El abono más simple para el jardín es con un ingrediente de tu cocina
Si bien las plantas del jardín necesitan de dos cosas básicas para vivir y crecer sanas, como agua y sol, también hay un tercer elemento que las puede hacer crecer como nunca, ayudando a que florezcan más rápido y a que sus raíces se desarollen fuertes. Se trata del abono o fertilizante y en este caso, te traemos uno único por sus propiedades, donde no es necesario que compres nada ya que lo realizarás con un ingrediente de la cocina.
Este abono casero ayuda a la tierra a ser más fertil para utilizarla y para esto sólo vamos a necesitar un alimento que en los humanos es sumamente central y nos aporta una fuente de nutrientes innagotable: las lentejas. Vamos a ver dos modos de usar este alimento del hogar en nuestras plantas.
El primero de ellos es simplemente utilizar las lentejas crudas en la jardinería, el proceso de absorción es más lento pero eficaz. Estas legumbres originarias de Medio Oriente tienen la capacidad de encerrar bacterias que las hacen capaz de absorber el nitrógeno ambiental y fijarlo en los suelos. Para aplicarlo muele las lentejas hasta conseguir un polvo y esparce directamente en la tierra. Durante seis meses, tus plantas se mantienen fuertes.
Otra forma de crear un abono casero con este rico ingrediente de cocina es mezclando un litro de agua con lentejas y licuardo hasta tener un líquido semiespeso. Una vez que ya tenemos esta mezcla, la puedes colar y volver a disolver el otro litro de agua.
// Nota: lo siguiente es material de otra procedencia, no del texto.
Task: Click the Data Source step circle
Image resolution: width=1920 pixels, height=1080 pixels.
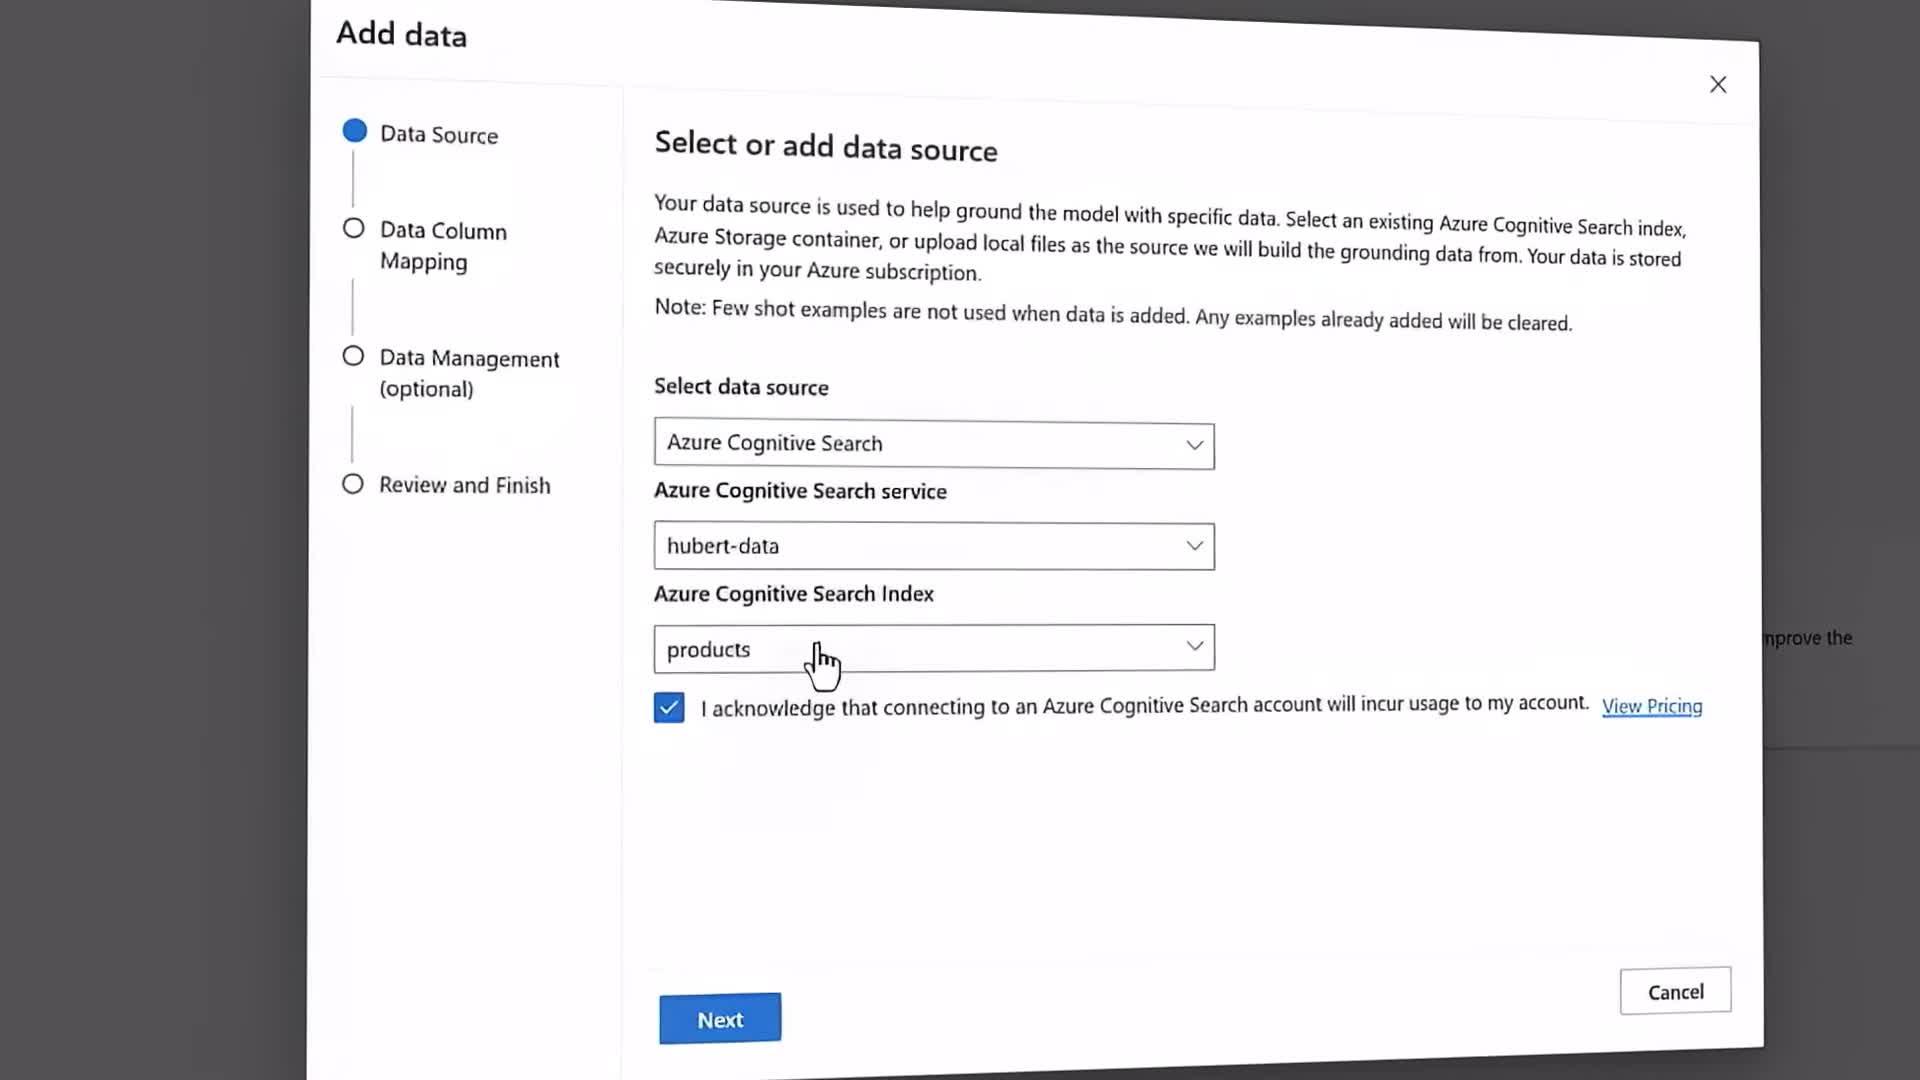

Finalmente, ya puedes verter esto en un atomizador para esparcir por toda la planta.
De esta simple forma y con sólo un alimento de tu hogar puedes llenar tu jardín de fuerza para que explote de flores. Las lentejas poseen calcio, fósforo, zinc y otras proteínas que rápidamente van a ser absorbidas por tus plantas. Además esta receta que te dimos no sólo sirve como abono sino también para alejar a las posibles invasiones de plagas.